Created on 09-26-2018 09:51 PM - edited 08-17-2019 11:40 PM
Current issue I'm having:
* Cloudbreak deployment server stops serving the web UI and becomes unusable after 30-90 minutes of use.
* Restarting cbd ("cbd restart") at the shell prompt may bring the GUI back up some of the time, but the username/password doesn't work, and when I use linux to reset the passwd, I can login to the GUI, but it has lost all of my configurations and clusters and gives an error indicating that the UI cannot connect to CloudBreak.
* I have now scrapped it and started over 3 times (generating 3 new CloudBreak deployment VMs) and had the same result every time.
More details and background:
I downloaded and installed CloudBreak 2.7.1 for Centos7. I used it to generate a cbd-deployment virtual machine (in GCP), following the QuickStart (https://docs.hortonworks.com/HDPDocuments/Cloudbreak/Cloudbreak-2.7.1/content/gcp-quick/index.html#g...).
It successfully ran and spit out a new public IP address for me to log into via https://THE_IP_ADDRESS. I navigated into the Cloudbreak GUI and logged in with my admin user auth. I went through the enitre process of setting up certs and deploying a cluster according to one of the blueprints. Everything worked wonderfully!! So excited!
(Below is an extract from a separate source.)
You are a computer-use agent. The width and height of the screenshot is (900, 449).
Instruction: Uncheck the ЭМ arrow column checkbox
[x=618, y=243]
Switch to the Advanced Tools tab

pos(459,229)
Then, a half hour later when I tried using the cloudbreak deployment gui again, the server was no longer responding. I used ssh to connect into the linux shell and see what was going on. I found a couple of topics here in the HCC forum, that gave hints for troubleshooting the issue. Here are the two that seemed promising:
I tried a few things from the first article:
cd /var/lib/cloudbreak-deployment cbd ps cbd start
This didn't solve the problem. Reading further, I tried:
cbd restart
This enabled the GUI again, but bad user/passwd auth. I used the linux "passwd" command to reset the password for my admin user, and once again I could get past the login screen. But, as noted above, an error popped up stating that it could not connect to CloudBreak. A red-badge at the upper-right side of the GUI highlighted [CloudBreak 0] as being in a failed state. All of the GUI screens (clusters, blueprints, credentials) showed up blank (no data). All is lost!!! 😉
Not knowing what else to do, I started over. I have checked that SELinux and firewalld are disabled on the VM that cloudbreak generated for me. Initially, SELinux is disabled but firewalld was active (in the generated vm). So, I disabled and stopped the firewalld service and tried to "cbd restart". Now (on my 3rd dead cloudbreak-deploy vm box), I can't seem to revive even the GUI to the point where it will let me login.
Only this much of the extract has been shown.